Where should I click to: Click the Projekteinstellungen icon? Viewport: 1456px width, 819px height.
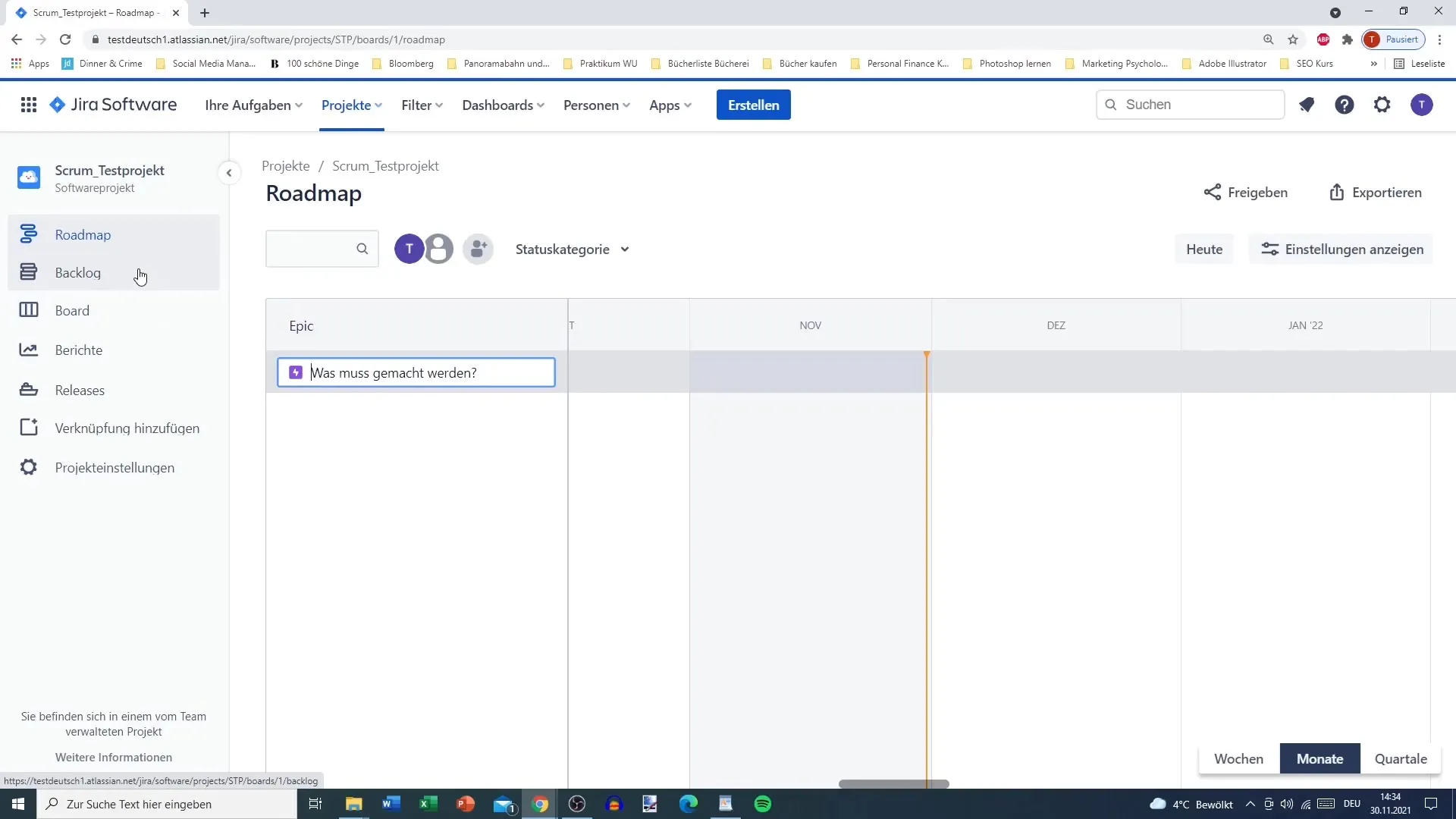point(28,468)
...
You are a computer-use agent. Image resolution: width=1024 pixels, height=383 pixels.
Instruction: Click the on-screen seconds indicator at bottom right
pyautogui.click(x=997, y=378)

◆ **Exercise**: Render the lines as a Markdown table with columns "No." and "Text", one row per line and blank lines omitted. Begin with the line containing "Where should I" and continue through the line containing "point(28,468)", and leave the pictures out.

◆ **Task output**:
| No. | Text |
|---|---|
| 1 | Where should I click to: Click the Projekteinstellungen icon? Viewport: 1456px width, 819px height. |
| 2 | point(28,468) |